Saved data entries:

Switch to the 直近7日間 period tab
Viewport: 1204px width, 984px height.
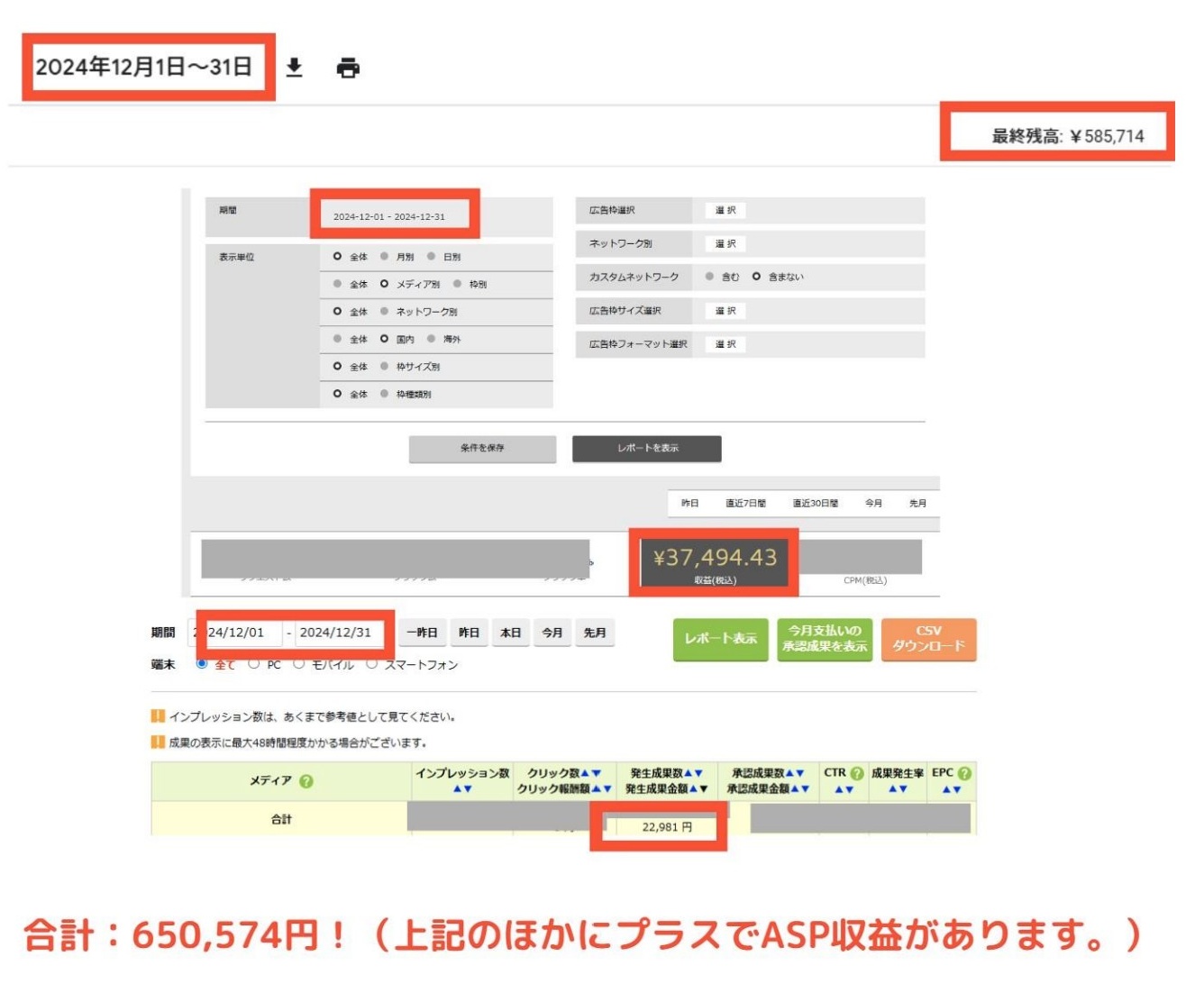(745, 503)
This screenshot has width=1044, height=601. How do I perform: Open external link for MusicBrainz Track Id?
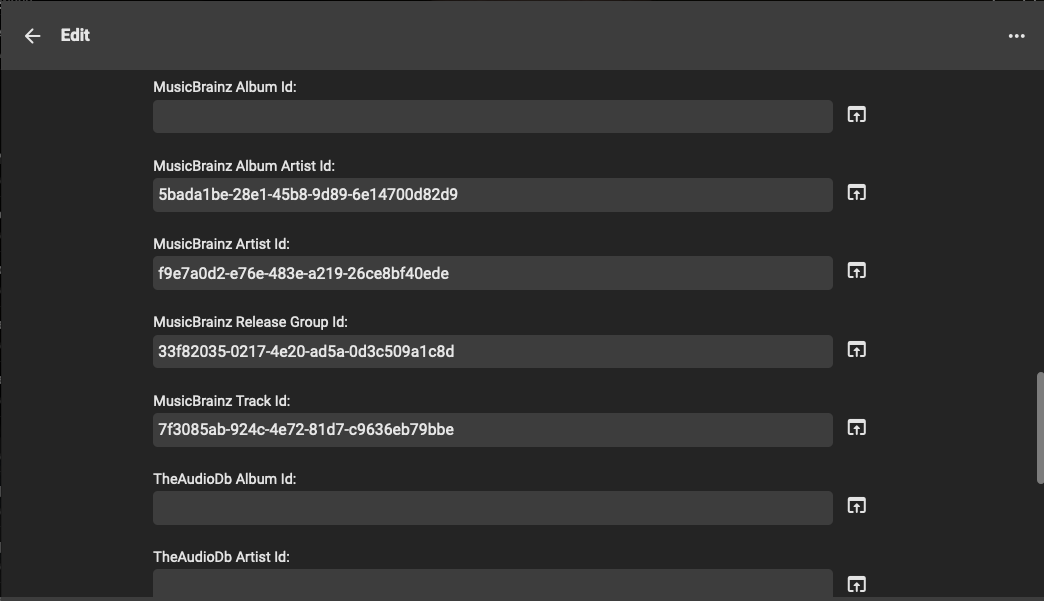(x=856, y=428)
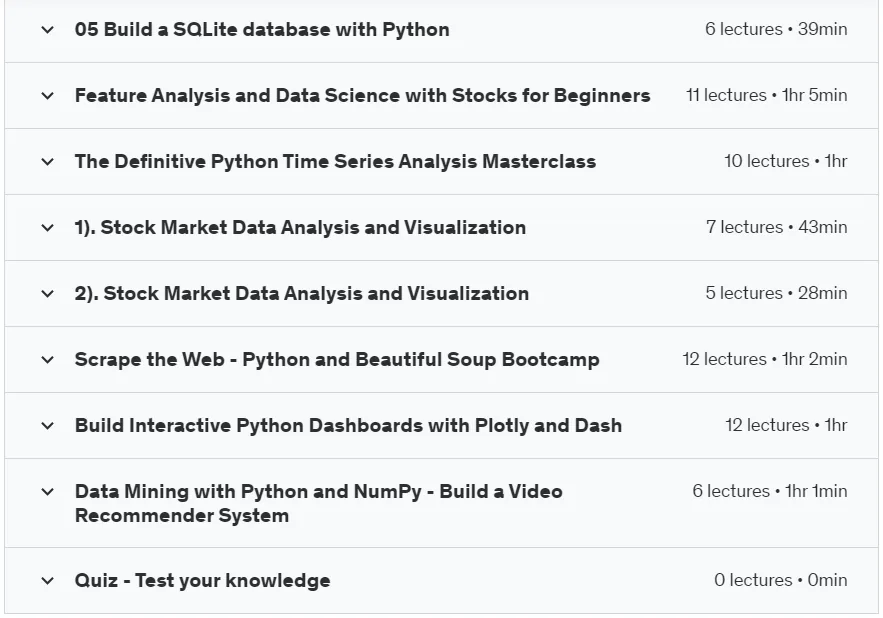Open Scrape the Web Beautiful Soup Bootcamp title
Image resolution: width=883 pixels, height=618 pixels.
337,359
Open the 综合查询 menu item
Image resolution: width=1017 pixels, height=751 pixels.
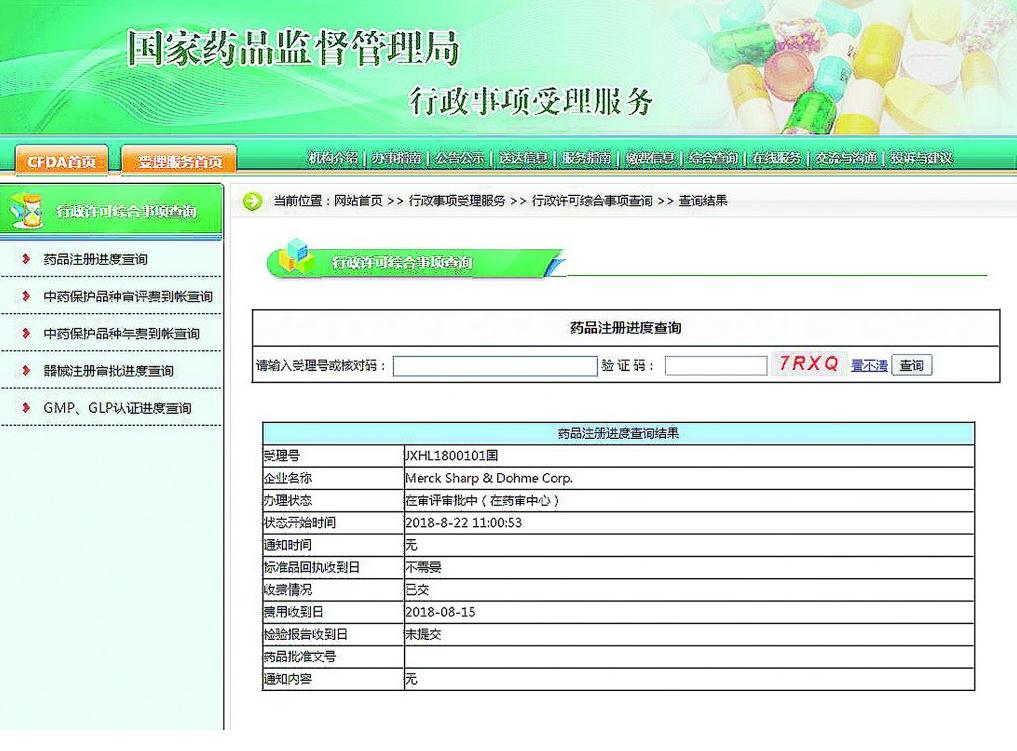point(714,158)
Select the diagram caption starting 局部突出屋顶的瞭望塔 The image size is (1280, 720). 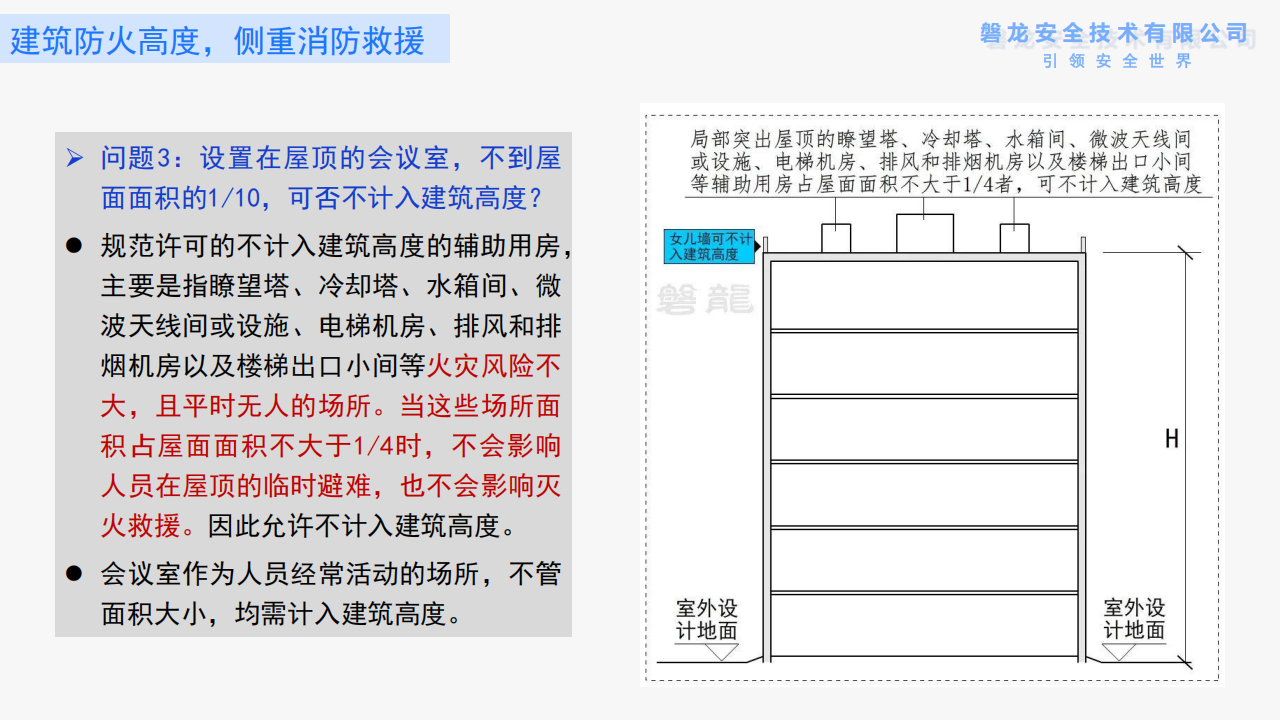[x=945, y=162]
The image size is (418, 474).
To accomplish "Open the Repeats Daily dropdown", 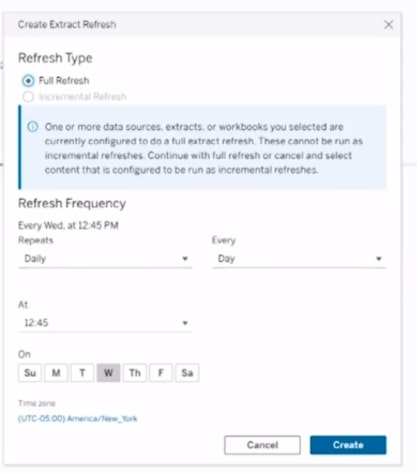I will tap(105, 259).
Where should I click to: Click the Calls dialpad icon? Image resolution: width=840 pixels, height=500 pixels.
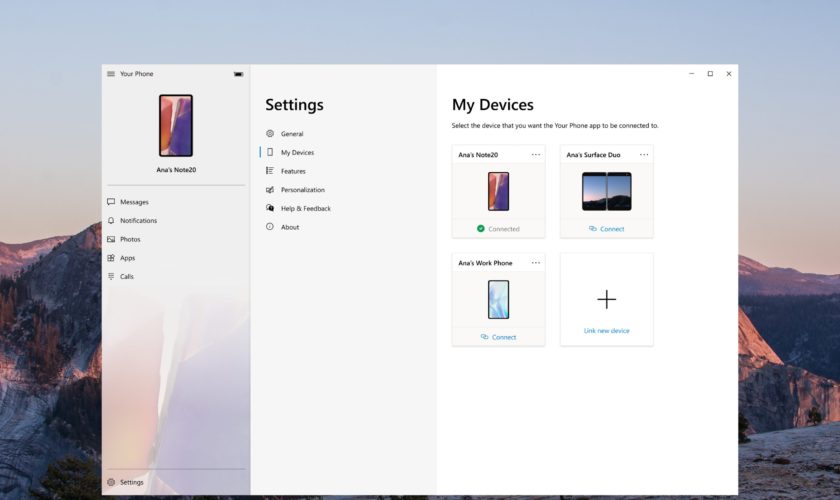[x=111, y=276]
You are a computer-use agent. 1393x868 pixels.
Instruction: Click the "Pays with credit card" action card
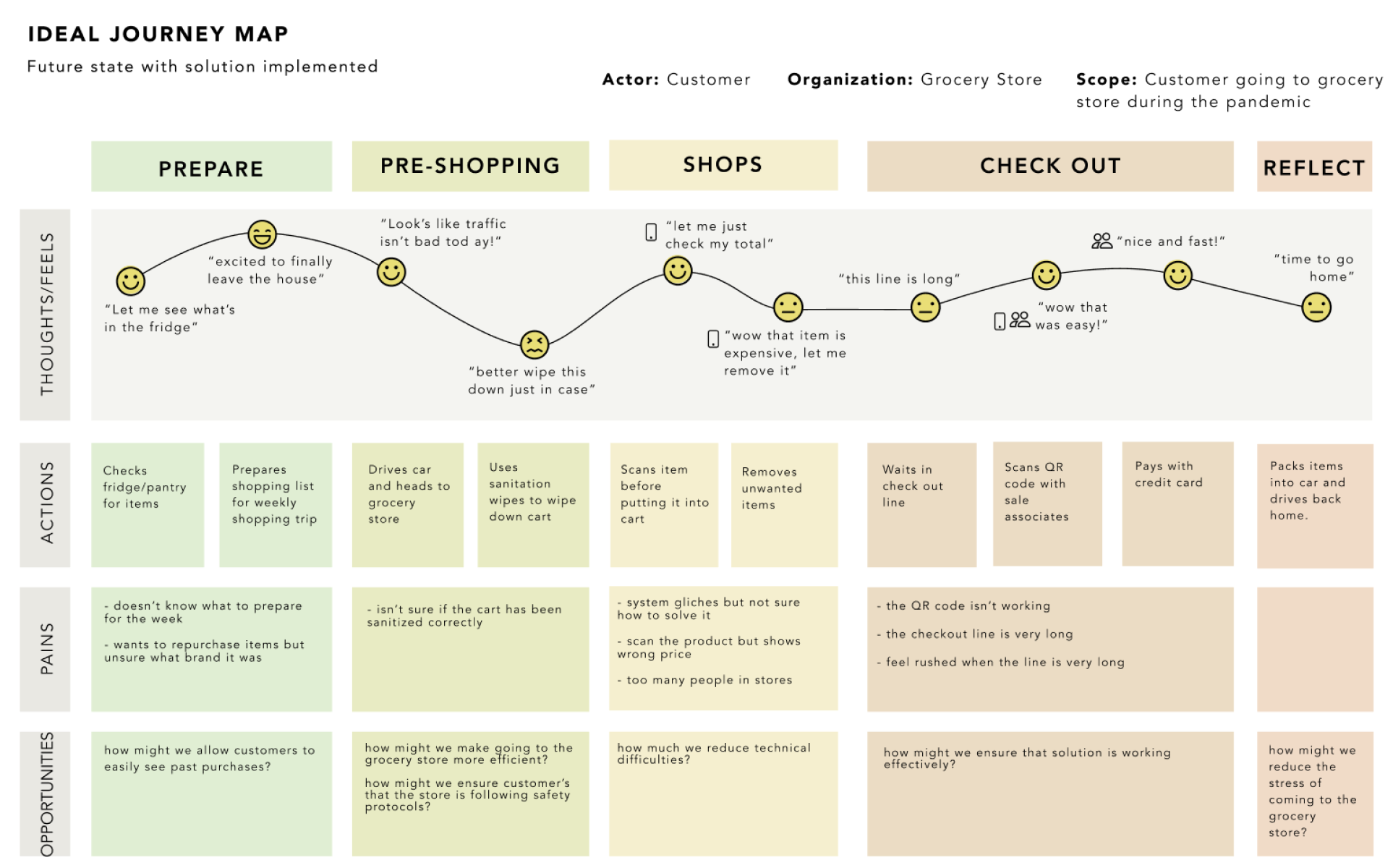pyautogui.click(x=1177, y=503)
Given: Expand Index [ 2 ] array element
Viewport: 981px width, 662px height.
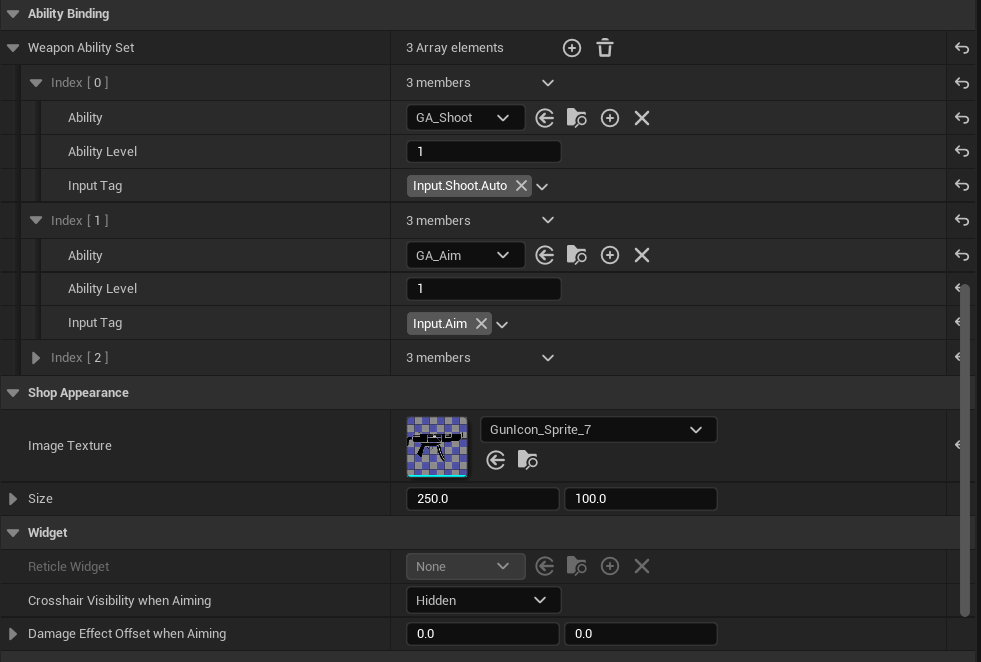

* [Aim of the task]: Begin at the line containing "You are a computer-use" and extract every line through the end of the records, inclusive, exactly and only; omit pictures.

* [Solved exercise]:
You are a computer-use agent. 1393x868 pixels.
Instruction: Click the "Pays with credit card" action card
pyautogui.click(x=1177, y=503)
Given: Expand Index [ 2 ] array element
Viewport: 981px width, 662px height.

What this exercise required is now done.